Im März 2025 lockerte die regierende Koalition die Schuldenbremse im Grundgesetz, um bestimmte Ausgaben von den Kreditobergrenzen auszunehmen. Dies ebnete den Weg für den „Sondervermögen Infrastruktur und Klimaneutralität“ (SVIK), ein auf zwölf Jahre angelegtes Programm. Der Fonds stellt 300 Milliarden Euro für Bundesinvestitionen in Straßen, Schienen, Energienetze und Digitalisierung bereit, weitere 100 Milliarden Euro fließen in den Klimaschutz- und Transformationsfonds (KTF).
Doch bis Ende 2025 blieb die Umsetzung der SVIK-Projekte hinter den Erwartungen zurück: Zwei Drittel der Vorhaben steckten noch in der Planungsphase, nur ein Drittel war tatsächlich in der Umsetzung. Von den für 2025 veranschlagten 37,2 Milliarden Euro wurden lediglich 24 Milliarden ausgegeben – über 13 Milliarden blieben ungenutzt. Der durchschnittliche Fortschritts- und Wirkungsgrad der Projekte lag bei 54 Prozent.
Kritiker werfen der Regierung vor, dass ein Großteil der SVIK-Mittel keine echten Neuinvestitionen darstelle, sondern lediglich bestehende Haushaltsmittel umschichte. Gleichzeitig steigen die Militärausgaben massiv an: von 21,7 Milliarden Euro im Jahr 2025 auf voraussichtlich 103,5 Milliarden bis 2029. Die Regierung betont, dass die zusätzlichen Investitionen das BIP kurzfristig um etwa einen halben Prozentpunkt steigern werden.

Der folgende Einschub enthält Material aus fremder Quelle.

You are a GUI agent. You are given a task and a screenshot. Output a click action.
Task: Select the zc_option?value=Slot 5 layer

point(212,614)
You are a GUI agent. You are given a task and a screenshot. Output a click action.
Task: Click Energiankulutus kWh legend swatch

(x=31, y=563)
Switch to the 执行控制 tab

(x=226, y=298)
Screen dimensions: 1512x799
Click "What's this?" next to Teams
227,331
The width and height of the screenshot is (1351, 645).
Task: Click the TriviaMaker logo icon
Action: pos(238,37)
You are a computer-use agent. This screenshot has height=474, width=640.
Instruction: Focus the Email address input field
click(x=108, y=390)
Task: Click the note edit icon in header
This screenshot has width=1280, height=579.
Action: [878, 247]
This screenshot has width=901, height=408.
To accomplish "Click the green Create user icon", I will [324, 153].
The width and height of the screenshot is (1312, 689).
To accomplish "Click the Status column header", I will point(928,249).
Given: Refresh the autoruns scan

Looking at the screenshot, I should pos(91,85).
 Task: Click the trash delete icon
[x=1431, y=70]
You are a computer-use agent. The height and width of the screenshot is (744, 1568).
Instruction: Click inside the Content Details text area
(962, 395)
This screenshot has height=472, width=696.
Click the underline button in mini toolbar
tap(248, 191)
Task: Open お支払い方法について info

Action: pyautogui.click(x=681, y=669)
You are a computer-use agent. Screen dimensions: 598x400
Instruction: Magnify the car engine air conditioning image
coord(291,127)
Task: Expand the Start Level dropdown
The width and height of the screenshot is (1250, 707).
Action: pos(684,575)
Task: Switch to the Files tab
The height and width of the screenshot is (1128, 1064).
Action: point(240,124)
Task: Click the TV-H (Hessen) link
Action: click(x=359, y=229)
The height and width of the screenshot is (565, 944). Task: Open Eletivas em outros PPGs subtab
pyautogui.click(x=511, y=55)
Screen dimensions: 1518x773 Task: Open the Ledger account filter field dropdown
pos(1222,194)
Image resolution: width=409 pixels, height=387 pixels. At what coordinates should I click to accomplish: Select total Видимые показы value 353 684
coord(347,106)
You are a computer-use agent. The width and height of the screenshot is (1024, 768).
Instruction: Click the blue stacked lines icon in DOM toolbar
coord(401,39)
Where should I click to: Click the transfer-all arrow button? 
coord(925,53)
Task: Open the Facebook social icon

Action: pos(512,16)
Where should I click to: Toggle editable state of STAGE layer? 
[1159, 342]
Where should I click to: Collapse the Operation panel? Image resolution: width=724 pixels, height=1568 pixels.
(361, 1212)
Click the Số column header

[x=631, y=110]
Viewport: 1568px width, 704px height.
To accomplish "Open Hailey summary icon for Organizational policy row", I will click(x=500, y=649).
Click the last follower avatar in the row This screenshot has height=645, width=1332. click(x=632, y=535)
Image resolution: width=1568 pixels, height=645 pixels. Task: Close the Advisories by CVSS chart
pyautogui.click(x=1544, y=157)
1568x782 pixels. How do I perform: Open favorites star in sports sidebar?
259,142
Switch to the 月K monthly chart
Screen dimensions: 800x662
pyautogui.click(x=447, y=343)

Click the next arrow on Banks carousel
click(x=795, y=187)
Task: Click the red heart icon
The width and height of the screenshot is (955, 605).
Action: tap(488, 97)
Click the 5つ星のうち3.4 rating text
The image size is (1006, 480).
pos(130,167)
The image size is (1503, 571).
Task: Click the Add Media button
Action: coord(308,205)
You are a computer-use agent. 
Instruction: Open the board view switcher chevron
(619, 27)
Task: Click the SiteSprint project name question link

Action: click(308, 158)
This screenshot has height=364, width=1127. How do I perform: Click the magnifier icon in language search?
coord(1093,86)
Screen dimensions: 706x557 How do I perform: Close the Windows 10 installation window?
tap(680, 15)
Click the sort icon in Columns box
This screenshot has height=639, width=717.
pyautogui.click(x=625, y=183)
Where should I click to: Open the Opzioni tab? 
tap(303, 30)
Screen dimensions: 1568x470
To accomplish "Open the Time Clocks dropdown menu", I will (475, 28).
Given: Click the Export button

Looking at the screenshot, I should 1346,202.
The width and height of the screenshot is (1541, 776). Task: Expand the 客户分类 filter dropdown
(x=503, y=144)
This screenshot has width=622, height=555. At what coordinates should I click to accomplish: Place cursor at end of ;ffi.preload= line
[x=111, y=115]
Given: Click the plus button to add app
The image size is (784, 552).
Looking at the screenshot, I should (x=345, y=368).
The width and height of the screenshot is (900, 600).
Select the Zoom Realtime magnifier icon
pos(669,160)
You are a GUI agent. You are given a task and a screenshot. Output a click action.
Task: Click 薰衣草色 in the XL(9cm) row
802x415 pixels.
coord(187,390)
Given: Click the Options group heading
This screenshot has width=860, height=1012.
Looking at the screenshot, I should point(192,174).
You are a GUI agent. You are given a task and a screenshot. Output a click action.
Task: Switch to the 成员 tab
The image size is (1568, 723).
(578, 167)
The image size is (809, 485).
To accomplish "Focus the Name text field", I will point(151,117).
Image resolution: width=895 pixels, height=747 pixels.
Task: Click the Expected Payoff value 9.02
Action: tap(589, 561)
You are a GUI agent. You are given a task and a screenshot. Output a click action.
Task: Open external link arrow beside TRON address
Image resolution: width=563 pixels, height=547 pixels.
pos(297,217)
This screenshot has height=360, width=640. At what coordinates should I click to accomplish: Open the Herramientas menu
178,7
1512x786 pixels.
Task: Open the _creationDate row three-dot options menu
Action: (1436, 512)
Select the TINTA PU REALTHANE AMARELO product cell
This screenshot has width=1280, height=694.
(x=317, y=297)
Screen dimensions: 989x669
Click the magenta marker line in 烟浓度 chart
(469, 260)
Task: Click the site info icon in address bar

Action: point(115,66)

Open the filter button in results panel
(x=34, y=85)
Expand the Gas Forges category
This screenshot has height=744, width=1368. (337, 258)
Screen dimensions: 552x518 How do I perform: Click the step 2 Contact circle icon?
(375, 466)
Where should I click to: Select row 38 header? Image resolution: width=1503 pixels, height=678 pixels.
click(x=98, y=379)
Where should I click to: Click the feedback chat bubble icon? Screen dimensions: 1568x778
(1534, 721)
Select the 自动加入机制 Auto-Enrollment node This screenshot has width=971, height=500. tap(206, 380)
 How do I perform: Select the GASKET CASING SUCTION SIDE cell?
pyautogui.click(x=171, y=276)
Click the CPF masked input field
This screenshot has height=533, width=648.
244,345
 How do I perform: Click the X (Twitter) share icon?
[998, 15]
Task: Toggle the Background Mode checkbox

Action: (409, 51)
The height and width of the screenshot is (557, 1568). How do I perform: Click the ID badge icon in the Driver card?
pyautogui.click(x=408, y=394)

Die Schuldenlast Deutschlands ist damit deutlich gewachsen, um Großprojekte wie den SVIK zu finanzieren. Doch trotz der Ausgabenpläne kommen viele Vorhaben nicht über die Planungsphase hinaus. Die wirtschaftliche Wirkung der Investitionen fällt voraussichtlich bescheiden aus: Das BIP soll kurzfristig um 0,5 Prozent steigen.